Pedir una carta en El Castaño, además de una herejía imperdonable, también resultaba un motivo de enfado morrocotudo para Pancho. El arquitecto César Portela, buen cliente de aquella casa, todavía se parte de risa con el episodio protagonizado por una excursión de adolescentes de Navarra, quizá de un colegio del Opus Dei.

Una vez sentadas con sus profesoras, una chica reclamó con desparpajo la carta para elegir su menú y Pancho se tomó como una afrenta aquella inocente petición. Durante un buen rato anduvo dando vueltas entre las demás mesas, al tiempo que refunfuñaba su fuerte malestar por tan disparatada solicitud.
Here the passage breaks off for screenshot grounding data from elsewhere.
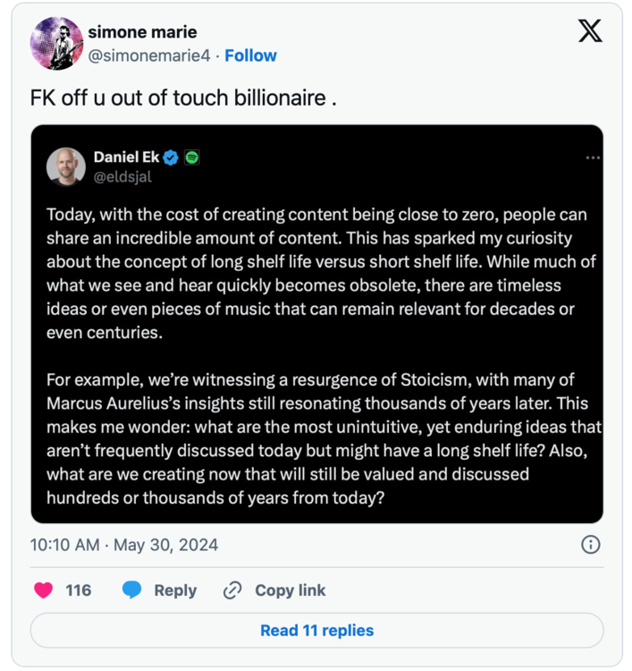This screenshot has width=632, height=671.
Task: Open simone marie's profile picture
Action: (57, 43)

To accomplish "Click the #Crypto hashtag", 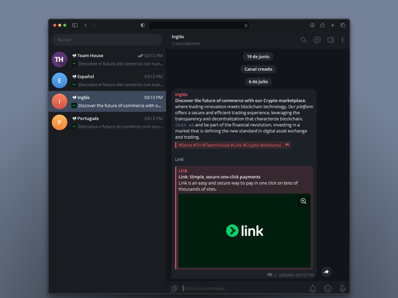I will tap(251, 145).
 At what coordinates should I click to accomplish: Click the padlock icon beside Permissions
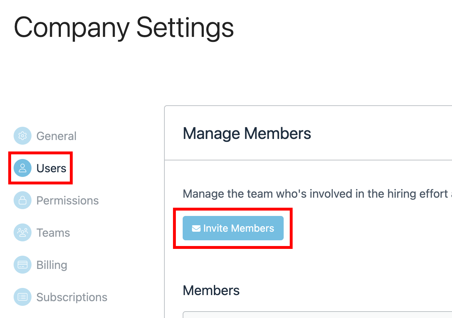coord(22,200)
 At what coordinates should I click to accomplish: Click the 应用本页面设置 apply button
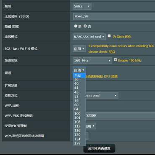[99, 148]
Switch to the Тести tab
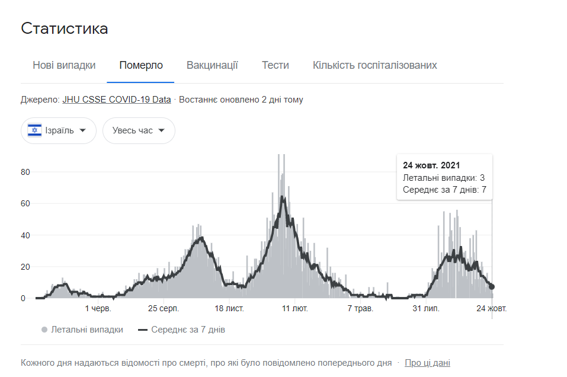Viewport: 567px width, 377px height. click(275, 65)
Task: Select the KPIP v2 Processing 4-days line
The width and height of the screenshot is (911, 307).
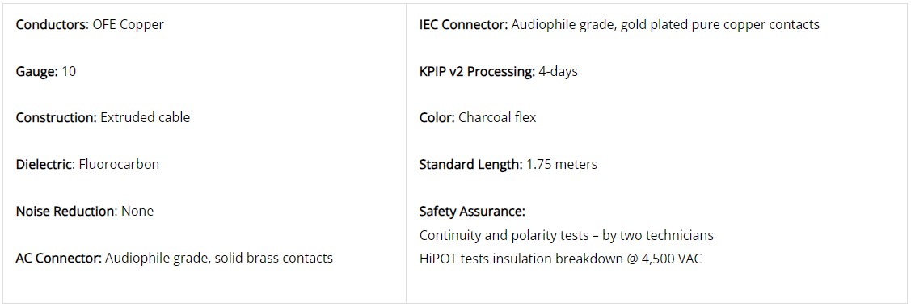Action: coord(499,71)
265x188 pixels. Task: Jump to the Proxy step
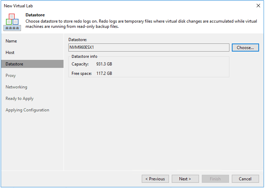(10, 76)
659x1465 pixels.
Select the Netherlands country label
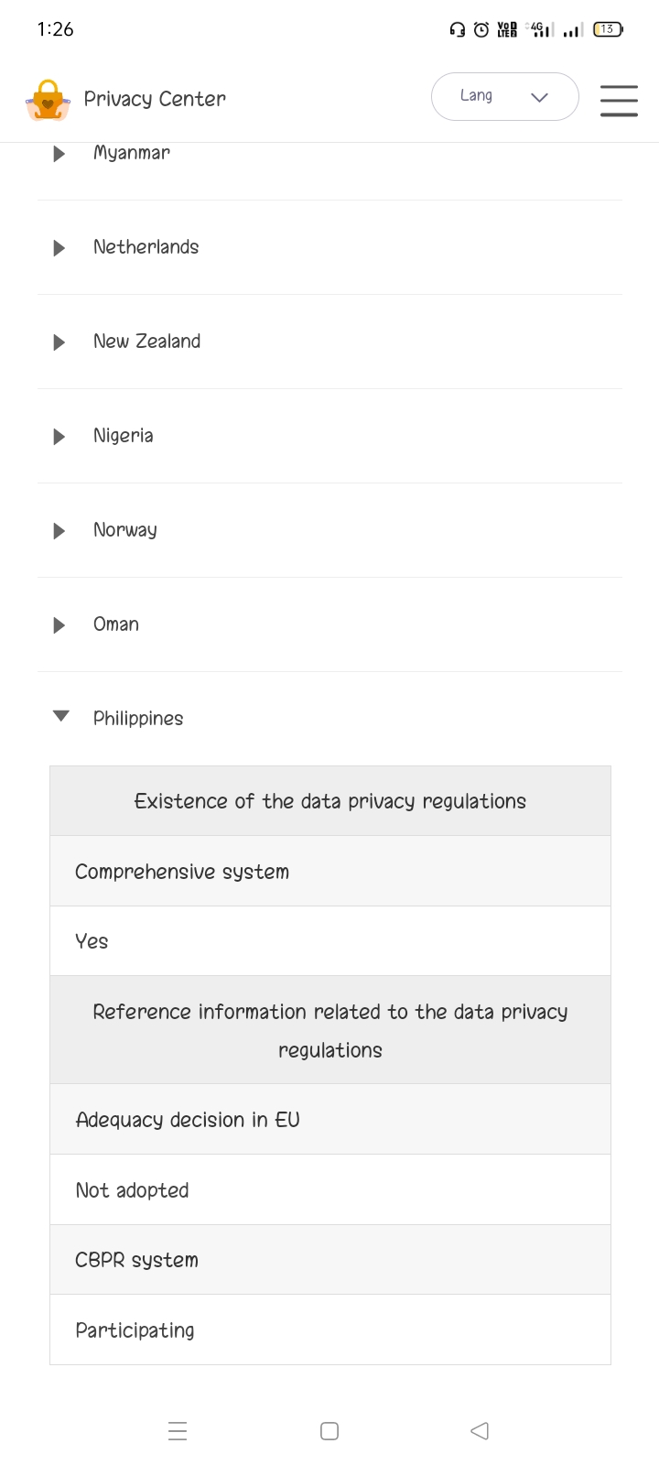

"¡La carta, la carta! ¡Aquí no hay carta que valga: se come lo que hay!", repetía en voz alta para conocimiento de aquella joven clienta.Y como no había carta alguna, ni tan siquiera una hoja de bloc escrita a mano, tampoco se sabían los precios de los platos, ni se daban facturas. Si acaso, algún viajante se llevaba un papel que reflejaba su comida. Al final del almuerzo, Pancho cantaba el precio y listo. No se recuerda ninguna reclamación, ni problema al respecto por un cobro indebido.